- Raid on Erbeyli: Part of the Greco-Turkish War (1919–1922) and Greek genocide
| Date | 20–21 June 1919 |
| Location | Erbeyli in Aydın Province |
| Result | Greek victory |

Belligerents
- Greece: Kuva-yi Milliye

Commanders and leaders
- Unknown: Lieutenant Kadri Bey

Strength
- 20 Evzones at the station Reinforcements: 1 Evzones company (200+ soldiers): 70 militias with 1 machine gun

Casualties and losses
- 30–80 killed and 40 wounded: 7 killed and 12 wounded

= Raid on Erbeyli =

The Raid on Erbeyli was a raid conducted by the Kuva-yi Milliye. After invading Aydın and Nazilli, the Greek army was concerned about resistance movements raising in the area. The raid against the Malgaç bridge a few days ago was a good example for their feeling of unease.

== Prelude ==
Turkish Lieutenant Kadri Bey of the Muğla volunteer platoon had been observing Greek troops in the area for several days.

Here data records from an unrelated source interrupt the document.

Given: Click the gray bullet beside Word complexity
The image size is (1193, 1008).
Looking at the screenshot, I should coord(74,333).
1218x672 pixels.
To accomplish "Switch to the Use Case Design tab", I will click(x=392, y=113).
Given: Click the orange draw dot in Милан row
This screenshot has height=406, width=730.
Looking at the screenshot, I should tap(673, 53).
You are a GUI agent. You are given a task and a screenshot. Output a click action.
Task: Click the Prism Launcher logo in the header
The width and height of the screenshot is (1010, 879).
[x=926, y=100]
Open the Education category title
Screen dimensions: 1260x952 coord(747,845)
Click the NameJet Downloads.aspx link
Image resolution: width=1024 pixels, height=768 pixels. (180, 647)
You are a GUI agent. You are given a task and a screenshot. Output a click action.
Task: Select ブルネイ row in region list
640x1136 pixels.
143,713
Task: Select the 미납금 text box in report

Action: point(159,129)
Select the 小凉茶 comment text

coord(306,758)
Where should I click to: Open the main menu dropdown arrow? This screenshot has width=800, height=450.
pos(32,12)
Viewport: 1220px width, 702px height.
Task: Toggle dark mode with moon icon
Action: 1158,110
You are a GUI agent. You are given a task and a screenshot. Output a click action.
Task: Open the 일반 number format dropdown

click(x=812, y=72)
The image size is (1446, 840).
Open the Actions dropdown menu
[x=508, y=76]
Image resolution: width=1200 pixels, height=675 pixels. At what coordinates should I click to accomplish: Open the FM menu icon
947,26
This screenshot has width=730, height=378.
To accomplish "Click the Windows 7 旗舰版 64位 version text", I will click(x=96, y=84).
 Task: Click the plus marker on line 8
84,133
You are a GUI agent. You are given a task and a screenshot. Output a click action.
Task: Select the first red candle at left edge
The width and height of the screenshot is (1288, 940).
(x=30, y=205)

He determined their movements, barracks and guard replacement times. After precise surveillance, he concluded that the best target for a raid was the Erbeyli train station. The Erbeyli train station was located 1-2 kilometers away from the Erbeyli village. Therefore, the villagers were far away from gunfires. The train station was guarded by 20 Greek soldiers equipped with machine guns situated in a small hangar next to the station.

== Raid ==
One Evzone company was sent to the Erbeyli village one night before the attack. The Turkish forces, unaware about this circumstance, attacked the train station in the night of 20–21 June 1919. At the beginning, the attacked looked like a success but with the Greek reinforcements arriving from the Erbeyli village the situation got worse. The Greek guards of the station fired with their machine guns from the top floor of the hangar. The clash lasted about three hours. Caught in the fire from two sides and having lost their machine gunner, Kadri Bey decided to retreat under the veil of darkness before the sun would rise. He divided the remaining men into two groups. The first group retreated to the mountainous area in the north, crossing the Büyük Menderes River with the small ship named Osmanbükü and finally arriving in the village of Çakmar. The second group retreated to the plain in the south.

== Result ==
The attack had cost the Turks 7 killed and 12 wounded. The Greeks had suffered 30-80 killed and 40 wounded. The Greek troops angered about the attack and their casualties, brought their casualties to Aydın and showed them to the local Turkish population. Later they abducted 72 Turkish civilians from Erbeyli, Germencik and İncirliova and executed them by shooting as a warning for future raids.

==Sources==
- History of Erbeyli, Erbeyli village official website
- BATI ANADOLU’DA KUVAYI MİLLİYENİN OLUŞUMU (1919–1920) , Oğuz Gülcan, Ankara Üniversitesi Türk İnkılap Tarihi Enstitüsü, 2007, page 253-254 (Ankara University Open Archive System).